The 180 ton whale in the room

My roommate is afraid of whales and I think that says a lot about him. I’ve mentioned it before: it bothers him deeply that they are so large and so pointless. I’m watching Blue Planet right now and what else was the opener but blue whales. Do you remember the first episode? “Their tongue weighs as much as an elephant.” “Their hearts are the size of a car.”

Matt: “They shouldn’t be. They don’t do anything.” The thought of something that size–30 meters–just floating in the ocean…loitering, eating, milling, eating, moseying….sends shivers down his psyche. But that’s just it, I would argue back, they’re perfectly harmless! To me, this irrational fear was delightful, cute even. An adorable quirk equivalent to being afraid of a bunny.

But I think I get it now (or at least I have over-thought it enough that it has become an unintentionally meaningful metaphor for my life). A natural, multi-talented go-getter himself, the whale represents his greatest fear: something without purpose, drive, skills, creativity, or a Puritan work ethic. Not only does it lack those things, but it lacks them in an enormous way. Each whale embodies a wayward college grad and the ocean is Portland, you guys!

I read this article today posted by The 99 Percent about people who are living in the shadow of their dream. The people who are always talking about what they want to do instead of living their dream. Do you see where I’m going with this? Whales. These people are whales and don’t even know it, they’re fighting it. I don’t want to be a whale. You don’t want to be a whale. We want to be living our dream careers like the annoying Disney-princess-movie-fed millenials we are. I think after graduation we all suffer from a deadly cocktail of enthusiasm and ennui as we begin our job search.
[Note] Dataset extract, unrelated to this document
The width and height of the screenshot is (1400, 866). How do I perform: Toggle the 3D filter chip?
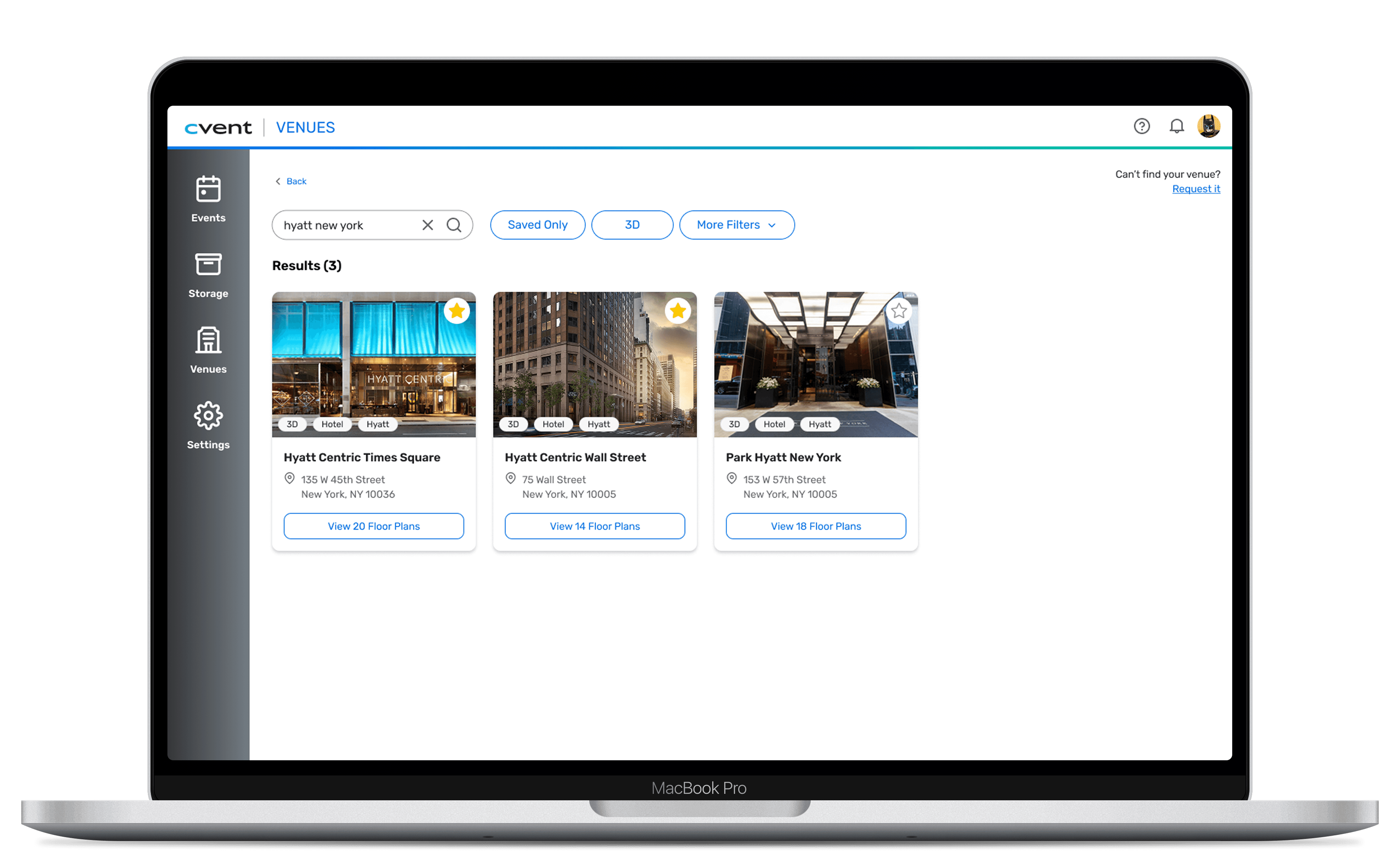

Life changes, our friends are dispersed, relationships change…man it can be tough times. We start thinking that krill’s not so bad, that we’ll go back to souffles soon.I start thinking it.

But listen: We all have time to to make dramatic changes in our lives and still bounce back. It’s too early to get stuck in a rut. There’s no reason to let yourself have regrets right now…

Ok. Circle back, Jacklynn. Despite my list of aphorism, I don’t know what this means for me. I don’t have a five-year plan, which apparently Katie does (Katie?! How?!), but I know it must be ok. As long as I avoid morphing into a whale. I’ll just have to embrace my next adventure.